== Listed entries

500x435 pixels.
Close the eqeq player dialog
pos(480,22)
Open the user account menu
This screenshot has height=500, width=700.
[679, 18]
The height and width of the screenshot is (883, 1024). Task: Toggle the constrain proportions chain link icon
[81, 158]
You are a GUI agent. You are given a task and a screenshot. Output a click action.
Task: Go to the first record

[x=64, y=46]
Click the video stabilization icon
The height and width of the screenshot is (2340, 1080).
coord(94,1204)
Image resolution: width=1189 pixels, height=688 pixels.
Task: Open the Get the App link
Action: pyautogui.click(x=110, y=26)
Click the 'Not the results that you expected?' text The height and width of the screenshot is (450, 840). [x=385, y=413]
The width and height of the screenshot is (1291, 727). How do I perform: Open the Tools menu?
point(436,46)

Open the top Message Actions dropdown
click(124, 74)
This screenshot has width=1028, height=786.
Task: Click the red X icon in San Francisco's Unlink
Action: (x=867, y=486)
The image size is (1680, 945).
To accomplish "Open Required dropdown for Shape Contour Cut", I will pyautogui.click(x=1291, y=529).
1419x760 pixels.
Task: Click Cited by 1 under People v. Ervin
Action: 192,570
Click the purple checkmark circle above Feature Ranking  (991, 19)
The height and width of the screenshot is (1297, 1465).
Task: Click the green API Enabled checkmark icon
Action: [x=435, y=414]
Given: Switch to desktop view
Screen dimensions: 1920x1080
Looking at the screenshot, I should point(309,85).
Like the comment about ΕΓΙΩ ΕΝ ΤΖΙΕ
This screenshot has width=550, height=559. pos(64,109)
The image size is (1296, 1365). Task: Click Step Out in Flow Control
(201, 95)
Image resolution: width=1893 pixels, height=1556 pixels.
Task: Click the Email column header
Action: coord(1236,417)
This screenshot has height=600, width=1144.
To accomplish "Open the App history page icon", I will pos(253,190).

====

Goal
Rewrite all of the entries above, swapping each instance of "dropdown" for "pulldown" and keeping every other word the same.

Reply to the exercise
500x435 pixels.
Close the eqeq player dialog
pos(480,22)
Open the user account menu
This screenshot has height=500, width=700.
[679, 18]
The height and width of the screenshot is (883, 1024). Task: Toggle the constrain proportions chain link icon
[81, 158]
You are a GUI agent. You are given a task and a screenshot. Output a click action.
Task: Go to the first record

[x=64, y=46]
Click the video stabilization icon
The height and width of the screenshot is (2340, 1080).
coord(94,1204)
Image resolution: width=1189 pixels, height=688 pixels.
Task: Open the Get the App link
Action: pyautogui.click(x=110, y=26)
Click the 'Not the results that you expected?' text The height and width of the screenshot is (450, 840). [x=385, y=413]
The width and height of the screenshot is (1291, 727). How do I perform: Open the Tools menu?
point(436,46)

Open the top Message Actions pulldown
click(124, 74)
This screenshot has width=1028, height=786.
Task: Click the red X icon in San Francisco's Unlink
Action: (x=867, y=486)
The image size is (1680, 945).
To accomplish "Open Required pulldown for Shape Contour Cut", I will pyautogui.click(x=1291, y=529).
1419x760 pixels.
Task: Click Cited by 1 under People v. Ervin
Action: 192,570
Click the purple checkmark circle above Feature Ranking  (991, 19)
The height and width of the screenshot is (1297, 1465).
Task: Click the green API Enabled checkmark icon
Action: [x=435, y=414]
Given: Switch to desktop view
Screen dimensions: 1920x1080
Looking at the screenshot, I should point(309,85).
Like the comment about ΕΓΙΩ ΕΝ ΤΖΙΕ
This screenshot has width=550, height=559. pos(64,109)
The image size is (1296, 1365). Task: Click Step Out in Flow Control
(201, 95)
Image resolution: width=1893 pixels, height=1556 pixels.
Task: Click the Email column header
Action: coord(1236,417)
This screenshot has height=600, width=1144.
To accomplish "Open the App history page icon", I will pos(253,190).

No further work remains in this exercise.